Wednesday, February 3, 2010

What I Made for Dinner: February 3, 2010

Pasta with chicken and broccoli.

I used the chicken left over from Sunday night's dinner, so it only took as long to make dinner tonight as it took to boil the pasta.  Food Network should do a cooking show where all the recipes are based on leftovers from some other meal.  Not that I would watch it, because I hate Food Network. 

The newest offering from the brain trust over there is a debacle called Worst Cooks in America, which concluded earlier this week, I think.  It was a competition to see which of a number of terrible home cooks could improve the most over the course of the show.  I watched the first episode--I don't know why--and I was just appalled. 

One friend, who is much nicer than me, pointed out that the concept was pretty mean-spirited.  But the contestants were volunteer adults, so I didn't care about how mean it was.  It offended me that the show took these self-identified terrible cooks and measured their improvement by how well they learned to make gourmet, restaurant-quality meals.  In the very first episode, people who previously had "cooked" only by opening a can of soup were supposed to successfully make poached tiger prawns with bok choy and something called shrimp cacciucco, which I have never heard of and which has fourteen ingredients.  Other recipes showcased included homemade ravioli, chive pancakes, seared duck breast, and liquid-center chocolate torte.

Now, I like fussy, pretentious, time-consuming recipes as much as the next working mom with three small children.  But it annoys me that Food Network missed a chance to showcase non-cooks learning how to cook for real.  What is the point of teaching a non-cook to make restaurant food?  If the real worst cooks in America think that the only food worth making is fancy, expensive, and difficult, why will they bother to learn?  Why would anyone? 
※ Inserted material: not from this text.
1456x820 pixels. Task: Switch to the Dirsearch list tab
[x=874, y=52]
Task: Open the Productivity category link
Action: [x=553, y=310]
The clueless home cooks on that show (and not on that show) need to learn how to roast a chicken and make a decent tomato sauce and saute vegetables into a basic stir-fry.  They need to know what to do if they accidentally burn the carrots (serve them anyway, call them "caramelized," dare people to complain).  Every home cook needs to know, for God's sake, how to use leftovers. But they're not gonna learn it on Food Network.